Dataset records
================================

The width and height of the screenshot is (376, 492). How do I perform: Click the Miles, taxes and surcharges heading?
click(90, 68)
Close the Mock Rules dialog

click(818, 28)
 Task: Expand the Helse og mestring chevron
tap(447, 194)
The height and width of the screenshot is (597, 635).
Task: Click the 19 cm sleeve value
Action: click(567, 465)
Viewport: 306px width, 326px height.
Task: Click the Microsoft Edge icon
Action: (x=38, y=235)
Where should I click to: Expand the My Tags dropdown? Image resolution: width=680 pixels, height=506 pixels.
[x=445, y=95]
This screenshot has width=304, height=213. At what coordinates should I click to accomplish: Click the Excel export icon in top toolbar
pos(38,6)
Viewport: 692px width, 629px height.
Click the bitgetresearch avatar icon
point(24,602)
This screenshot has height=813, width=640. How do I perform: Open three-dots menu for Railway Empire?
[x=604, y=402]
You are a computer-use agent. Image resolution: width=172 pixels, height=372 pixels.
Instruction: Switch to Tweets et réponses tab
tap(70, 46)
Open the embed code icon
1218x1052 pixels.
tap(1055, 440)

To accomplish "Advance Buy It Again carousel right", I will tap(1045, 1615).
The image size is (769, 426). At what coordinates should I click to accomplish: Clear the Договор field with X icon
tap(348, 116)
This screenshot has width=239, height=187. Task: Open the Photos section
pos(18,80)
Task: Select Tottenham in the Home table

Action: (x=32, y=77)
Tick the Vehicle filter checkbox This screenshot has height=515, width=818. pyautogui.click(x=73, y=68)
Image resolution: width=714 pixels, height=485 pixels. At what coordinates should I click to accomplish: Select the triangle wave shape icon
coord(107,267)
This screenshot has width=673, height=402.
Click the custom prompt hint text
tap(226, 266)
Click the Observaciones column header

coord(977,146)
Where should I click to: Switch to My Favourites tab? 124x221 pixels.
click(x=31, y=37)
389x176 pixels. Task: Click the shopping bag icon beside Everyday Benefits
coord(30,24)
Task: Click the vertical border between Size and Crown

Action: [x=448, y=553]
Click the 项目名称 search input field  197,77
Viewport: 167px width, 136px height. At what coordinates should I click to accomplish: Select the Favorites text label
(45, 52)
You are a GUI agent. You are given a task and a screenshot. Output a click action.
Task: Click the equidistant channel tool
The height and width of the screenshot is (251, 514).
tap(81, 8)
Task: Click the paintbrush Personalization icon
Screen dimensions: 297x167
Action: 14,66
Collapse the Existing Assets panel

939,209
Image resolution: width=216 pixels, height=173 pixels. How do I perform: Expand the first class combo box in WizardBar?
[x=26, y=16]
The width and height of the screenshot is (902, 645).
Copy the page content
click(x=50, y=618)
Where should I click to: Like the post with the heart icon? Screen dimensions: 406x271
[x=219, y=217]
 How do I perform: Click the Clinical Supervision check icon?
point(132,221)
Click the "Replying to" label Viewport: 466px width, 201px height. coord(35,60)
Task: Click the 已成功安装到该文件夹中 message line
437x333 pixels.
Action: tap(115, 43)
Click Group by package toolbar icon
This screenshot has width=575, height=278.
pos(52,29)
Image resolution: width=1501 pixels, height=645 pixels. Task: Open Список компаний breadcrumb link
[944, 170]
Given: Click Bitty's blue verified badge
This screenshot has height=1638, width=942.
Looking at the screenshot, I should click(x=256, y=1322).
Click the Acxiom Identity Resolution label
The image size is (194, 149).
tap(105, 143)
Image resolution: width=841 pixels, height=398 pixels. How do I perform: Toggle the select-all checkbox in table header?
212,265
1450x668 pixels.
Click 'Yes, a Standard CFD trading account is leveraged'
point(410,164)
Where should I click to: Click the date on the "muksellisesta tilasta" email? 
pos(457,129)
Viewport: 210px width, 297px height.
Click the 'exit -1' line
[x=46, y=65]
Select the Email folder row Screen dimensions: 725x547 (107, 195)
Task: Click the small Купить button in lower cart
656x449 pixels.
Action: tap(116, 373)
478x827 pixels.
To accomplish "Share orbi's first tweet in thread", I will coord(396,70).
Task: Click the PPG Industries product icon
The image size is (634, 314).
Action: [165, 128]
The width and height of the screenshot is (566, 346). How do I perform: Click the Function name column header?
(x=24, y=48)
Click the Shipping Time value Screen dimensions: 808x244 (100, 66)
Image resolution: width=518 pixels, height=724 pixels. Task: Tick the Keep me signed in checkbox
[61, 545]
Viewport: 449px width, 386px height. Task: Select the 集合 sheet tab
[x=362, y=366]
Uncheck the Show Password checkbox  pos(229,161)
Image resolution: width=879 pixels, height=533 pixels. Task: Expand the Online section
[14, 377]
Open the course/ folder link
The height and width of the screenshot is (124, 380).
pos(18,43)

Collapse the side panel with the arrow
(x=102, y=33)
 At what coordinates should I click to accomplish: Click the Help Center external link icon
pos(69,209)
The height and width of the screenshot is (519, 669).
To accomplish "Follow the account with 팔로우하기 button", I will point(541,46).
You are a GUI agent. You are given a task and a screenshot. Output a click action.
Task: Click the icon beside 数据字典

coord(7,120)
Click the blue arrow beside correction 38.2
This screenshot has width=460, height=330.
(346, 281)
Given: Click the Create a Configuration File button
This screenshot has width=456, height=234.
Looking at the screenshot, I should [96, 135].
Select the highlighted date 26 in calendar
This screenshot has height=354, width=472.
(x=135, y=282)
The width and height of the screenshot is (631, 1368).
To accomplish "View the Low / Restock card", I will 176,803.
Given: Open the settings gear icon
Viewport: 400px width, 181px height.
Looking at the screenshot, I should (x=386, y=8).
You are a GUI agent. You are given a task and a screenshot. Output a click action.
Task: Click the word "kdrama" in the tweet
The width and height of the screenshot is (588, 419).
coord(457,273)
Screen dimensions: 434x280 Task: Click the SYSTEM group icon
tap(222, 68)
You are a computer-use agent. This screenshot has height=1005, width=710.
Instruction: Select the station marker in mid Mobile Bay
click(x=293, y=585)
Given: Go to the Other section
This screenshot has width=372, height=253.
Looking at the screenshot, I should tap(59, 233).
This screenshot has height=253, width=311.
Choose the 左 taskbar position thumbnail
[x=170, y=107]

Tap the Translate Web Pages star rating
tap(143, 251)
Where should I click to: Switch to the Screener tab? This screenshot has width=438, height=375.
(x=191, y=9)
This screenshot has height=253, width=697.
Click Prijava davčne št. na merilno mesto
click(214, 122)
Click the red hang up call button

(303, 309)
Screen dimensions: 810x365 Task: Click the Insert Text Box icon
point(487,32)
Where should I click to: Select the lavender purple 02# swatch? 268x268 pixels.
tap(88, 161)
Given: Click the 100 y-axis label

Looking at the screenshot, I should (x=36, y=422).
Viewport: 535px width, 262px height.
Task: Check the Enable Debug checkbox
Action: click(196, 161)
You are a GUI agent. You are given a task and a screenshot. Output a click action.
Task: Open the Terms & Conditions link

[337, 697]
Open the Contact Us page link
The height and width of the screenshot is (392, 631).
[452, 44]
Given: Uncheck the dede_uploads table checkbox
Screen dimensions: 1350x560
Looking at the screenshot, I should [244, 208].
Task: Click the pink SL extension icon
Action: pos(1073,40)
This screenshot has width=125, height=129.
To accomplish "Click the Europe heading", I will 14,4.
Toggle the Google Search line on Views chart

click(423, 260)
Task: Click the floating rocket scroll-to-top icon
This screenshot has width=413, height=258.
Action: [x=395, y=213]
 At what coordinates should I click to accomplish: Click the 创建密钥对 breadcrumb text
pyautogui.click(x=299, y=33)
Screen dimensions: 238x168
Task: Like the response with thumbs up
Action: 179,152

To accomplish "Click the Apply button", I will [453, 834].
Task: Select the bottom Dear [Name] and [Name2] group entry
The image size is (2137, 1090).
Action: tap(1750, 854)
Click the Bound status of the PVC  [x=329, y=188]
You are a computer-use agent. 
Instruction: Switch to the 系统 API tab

================================

● WHAT YOU HAVE TO DO
Find and copy every line in the entries above where the string "folder" occurs.

● EXPECTED OUTPUT
Select the Email folder row Screen dimensions: 725x547 (107, 195)
Open the course/ folder link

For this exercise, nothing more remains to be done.